Protective Efficacy and Mechanism of Passive Immunization with Polyclonal Antibodies in a Sepsis Model of Staphylococcus aureus Infection

Staphylococcus aureus (S. aureus) is an opportunistic bacterial pathogen responsible for a diverse spectrum of human diseases, resulting in considerable yearly mortality rates. Due to its rapid acquisition of antibiotic resistance, it becomes increasingly difficult to cure S. aureus infections with conventional antibiotics. Immunotherapy represents a promising alternative strategy to prevent and/or treat the infection.
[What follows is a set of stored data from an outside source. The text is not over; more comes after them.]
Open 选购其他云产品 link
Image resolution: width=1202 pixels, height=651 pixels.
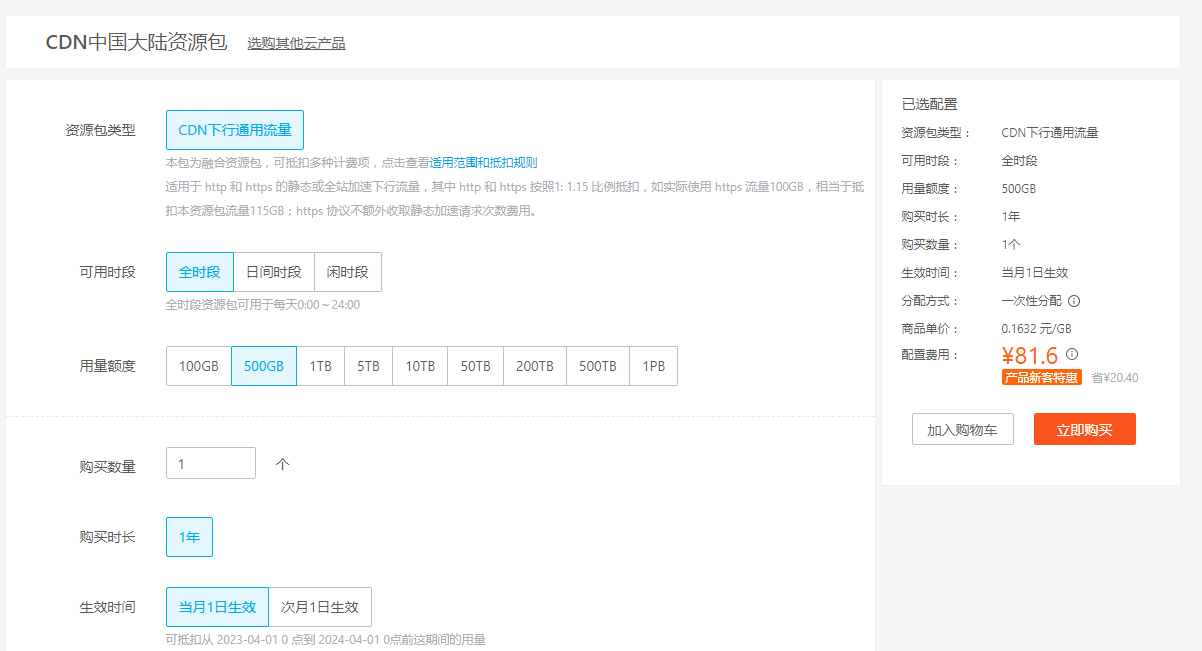[x=297, y=43]
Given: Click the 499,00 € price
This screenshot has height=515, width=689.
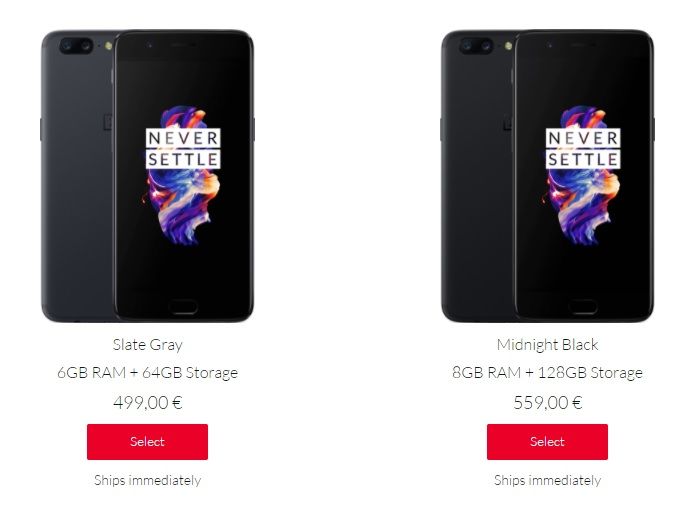Looking at the screenshot, I should [x=148, y=403].
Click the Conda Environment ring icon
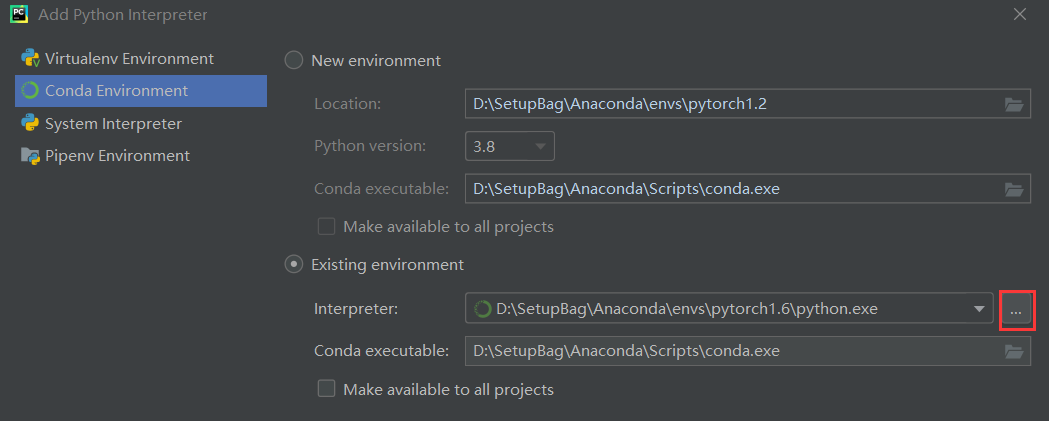 29,91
In the present study, passive immunization with polyclonal antibodies targeting three possible S. aureus antigens, Hla, SEB and MntC (termed “SAvac-pcAb”) after challenge with lethal dose of S. aureus resulted in reduced bacterial loads, inflammatory cell infiltration and decreased pathology, and was able to provide nearly complete protection in a murine sepsis model. In vitro studies confirmed the direct interaction of SAvac-pcAb with S. aureus bacteria. Additional studies validated that SAvac-pcAb contained both opsonic and neutralizing antibodies that contributed to its protective efficacy. The former mediated opsonophagocytosis in a neutrophil-dependent manner, while the later inhibited the biological functions of Hla and SEB, two major virulence factors secreted by S. aureus. Critically, we demonstrated that SAvac-pcAb was cross-reactive with different clinical strains of S. aureus. These results confirmed the efficacy for treatment of S. aureus infection by passive immunization as an important therapeutic option.